From the President: Serving God, Not Man

By Steve Russell

The throaty engine winds up the three-bladed prop on a Helio Courier airplane as it chops through the crisp early morning air. It signals the start of another day at the JAARS Center in beautiful Waxhaw, North Carolina.

Helio-Courier taking off at JAARS-Townsend Field.

As the new president, I have enjoyed wandering around the campus and asking people their stories. I’d love to share some of them with you here.

In the cockpit of the Helio, Gabe is learning the technical skill required to fly into mountainous jungle villages at the ends of the earth. His instructor, Tim, is well-suited for the task. After years of flying in Indonesia’s Papua Province, he now trains future missionary pilots such as Gabe in how to land on a 900′ handcarved grass strip that rises on a 19° slope while clearing another dense jungle mountain top on the approach. There is only one way in and the same way out of such an airstrip—regardless of wind conditions. The airstrip’s chart is made by pilots like Tim, with instructions that if the engine loses power on takeoff, it is better to crash right and aim for the dense narrow creek rather than crash into denser jungle terrain to the left—making recovery even more hazardous.

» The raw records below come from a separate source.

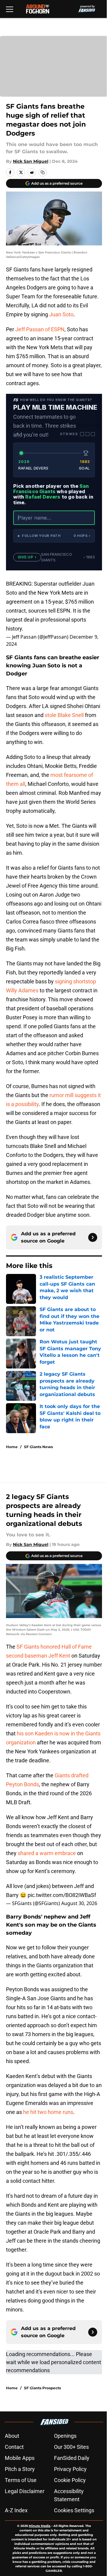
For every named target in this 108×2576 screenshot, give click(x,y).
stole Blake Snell (64, 715)
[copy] (42, 172)
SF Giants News (38, 1447)
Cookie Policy (70, 2480)
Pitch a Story (20, 2469)
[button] (54, 536)
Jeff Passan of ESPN (39, 329)
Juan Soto (61, 314)
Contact (14, 2447)
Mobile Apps (19, 2458)
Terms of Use (21, 2480)
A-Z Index (16, 2510)
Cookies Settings (74, 2510)
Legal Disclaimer (24, 2491)
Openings (65, 2436)
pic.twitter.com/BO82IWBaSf (62, 1895)
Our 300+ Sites (71, 2447)
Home (12, 1447)
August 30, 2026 (79, 1903)
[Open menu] (9, 9)
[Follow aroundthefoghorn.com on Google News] (92, 1237)
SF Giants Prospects (42, 2388)
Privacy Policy (70, 2469)
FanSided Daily (71, 2458)
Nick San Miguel (30, 161)
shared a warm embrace (47, 1853)
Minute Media (39, 2526)
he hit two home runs (48, 2112)
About (12, 2436)
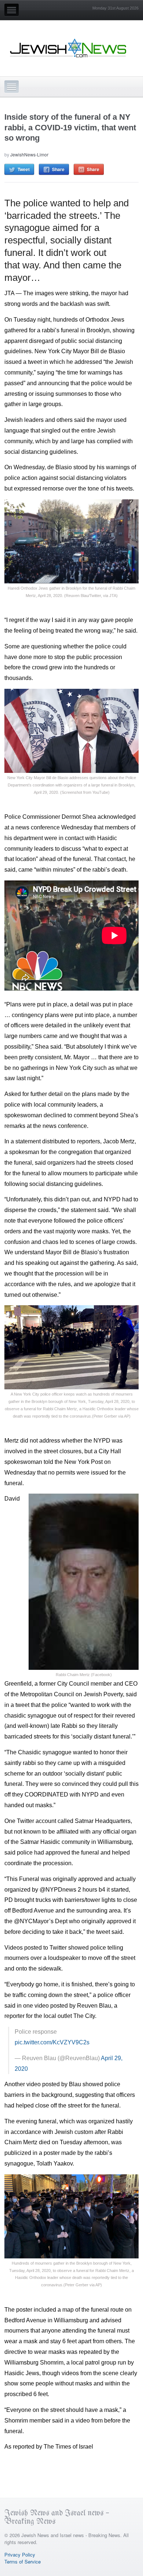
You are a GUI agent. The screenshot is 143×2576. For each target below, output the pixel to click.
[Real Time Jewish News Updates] (68, 48)
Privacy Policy (19, 2554)
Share (58, 169)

Pilot Tim Ruth approaching Langda, an airstrip in Indonesia’s Papua Province.

In talking to Zac, I learned he recently graduated from college. After growing up in Papua New Guinea where his parents were missionaries, he has a passion for engines and airplanes. Rather than use that passion to make money or serve the aviation industry, he applied to become one of our Fellows. He now works in our maintenance hangars, learning from our incredible mechanics, with a view to serve on the field and give of his talent, his time, and his treasure.

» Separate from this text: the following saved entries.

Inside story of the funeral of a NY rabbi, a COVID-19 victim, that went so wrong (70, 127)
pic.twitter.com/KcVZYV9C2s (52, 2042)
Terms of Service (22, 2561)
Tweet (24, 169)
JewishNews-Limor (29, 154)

When one considers Roy, he doesn’t look like the bold type. Embracing his walker and now in his 90s, he offers a kind demeanor and smile as he serves people in our café. For many years, though, Roy flew into the dense Amazon jungle, working to bring God’s truth to remote tribes who had never seen other people, let alone an airplane. His task is different now, but not his heart or his desire to continue to serve God’s kingdom work in any way he can.

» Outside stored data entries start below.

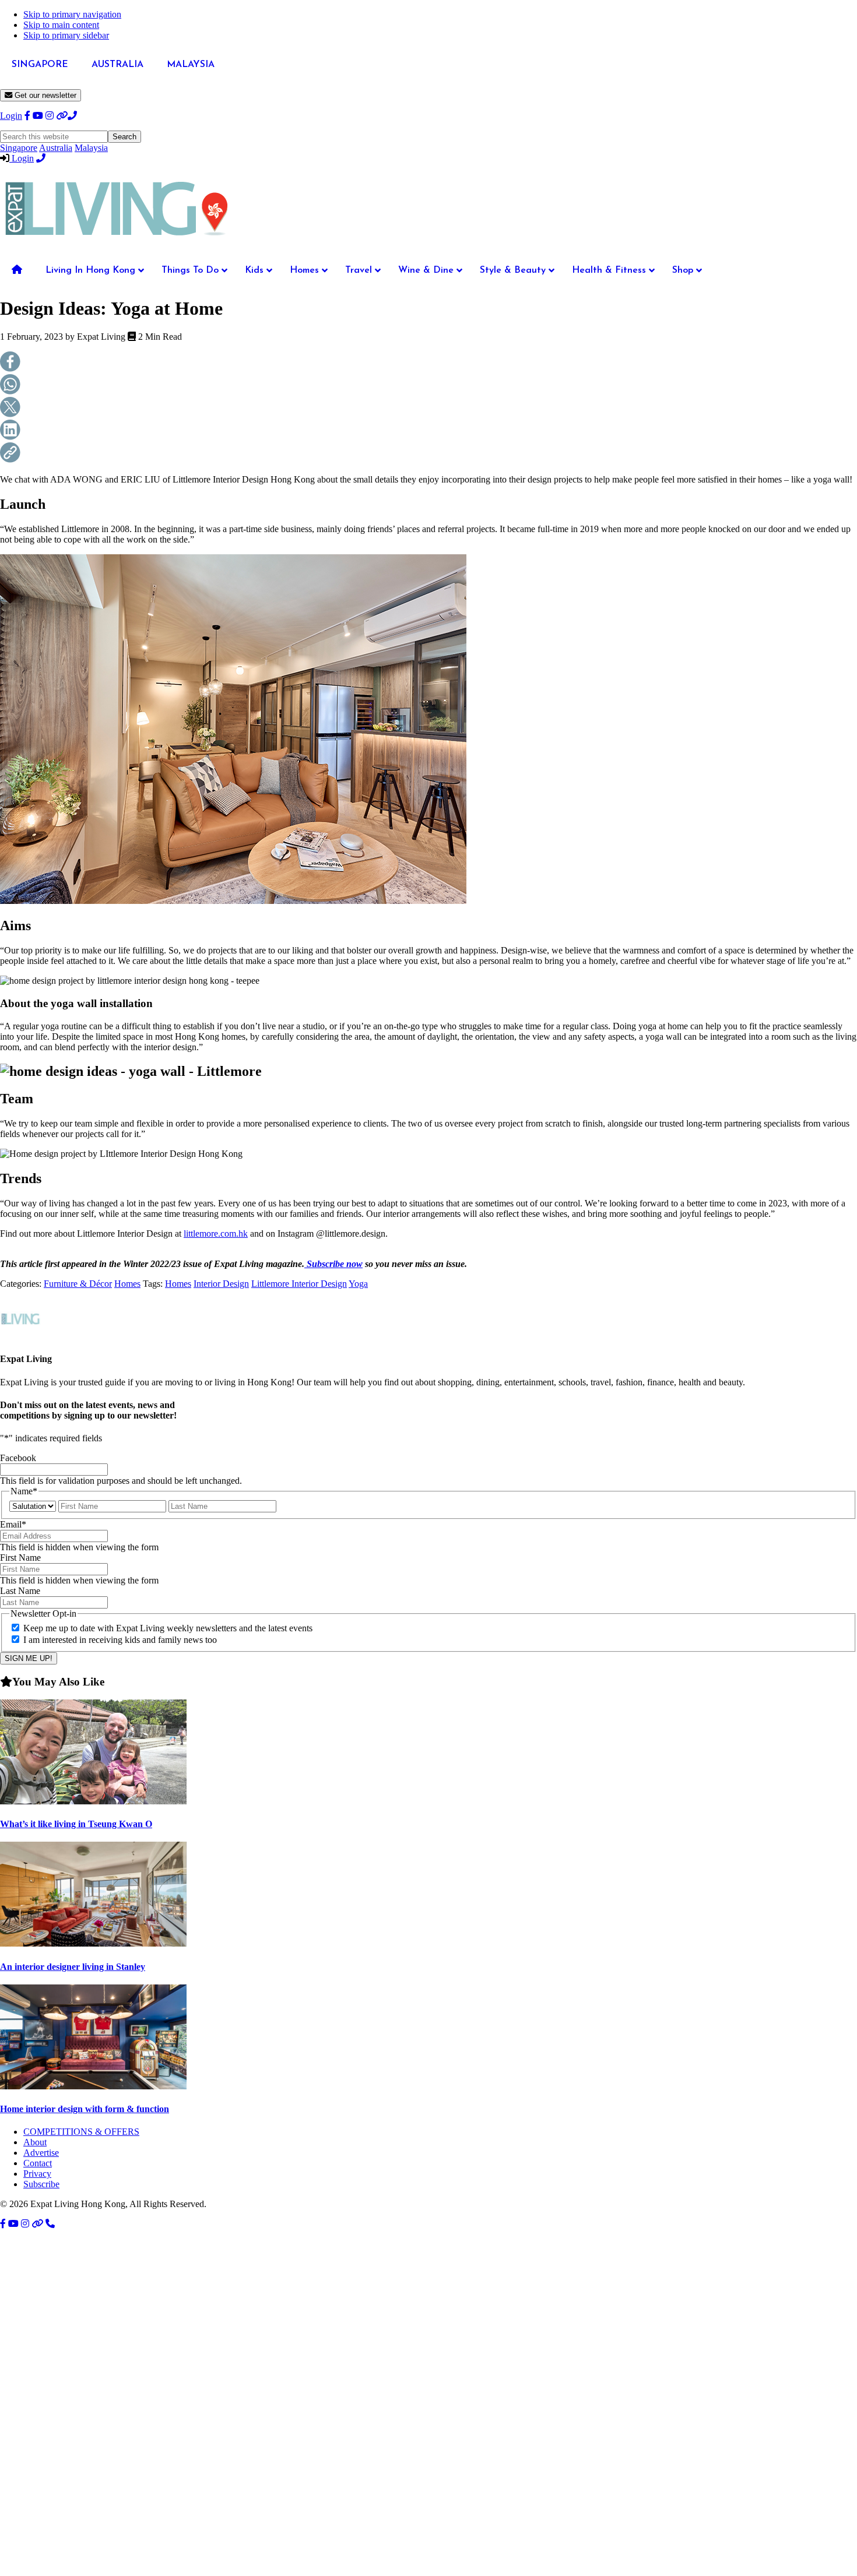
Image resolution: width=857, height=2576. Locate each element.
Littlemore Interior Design (299, 1284)
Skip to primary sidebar (66, 35)
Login (11, 116)
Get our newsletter (44, 95)
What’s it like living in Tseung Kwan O (76, 1824)
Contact (37, 2163)
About (35, 2142)
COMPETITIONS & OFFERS (81, 2132)
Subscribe (41, 2184)
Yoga (358, 1284)
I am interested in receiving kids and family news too (120, 1640)
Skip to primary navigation (72, 14)
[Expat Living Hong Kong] (116, 241)
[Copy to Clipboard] (428, 453)
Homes (127, 1284)
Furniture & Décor (78, 1284)
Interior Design (221, 1284)
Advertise (41, 2153)
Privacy (37, 2174)
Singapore (18, 148)
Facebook (18, 1458)
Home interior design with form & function (84, 2109)
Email (13, 1524)
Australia (55, 148)
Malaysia (91, 148)
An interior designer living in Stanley (72, 1967)
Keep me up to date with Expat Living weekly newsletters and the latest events (167, 1628)
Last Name (20, 1591)
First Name (20, 1558)
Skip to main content (61, 25)
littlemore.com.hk (216, 1233)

Walking through an open door near the airfield, I meet Adam. He is finishing sanding square cedar posts laid out on a worktable. The people he works with didn’t purchase them; they created them—first by harvesting cedars on campus and milling them. Then the saws buzzed, guided by skillful hands to remove anything that didn’t look like what is being made. Through his lush brown beard and youthful expressions, he tells me he is a third-generation missionary. He met his wife Stephanie while serving in the Caribbean. From there the new couple served in Zambia in south central Africa, a place where his dad was born. Now he serves other missionaries by using his skills to create whatever is needed in our carpentry shops. A Canadian by birth with an American wife, he knows his citizenship is in Heaven. He serves the kingdom.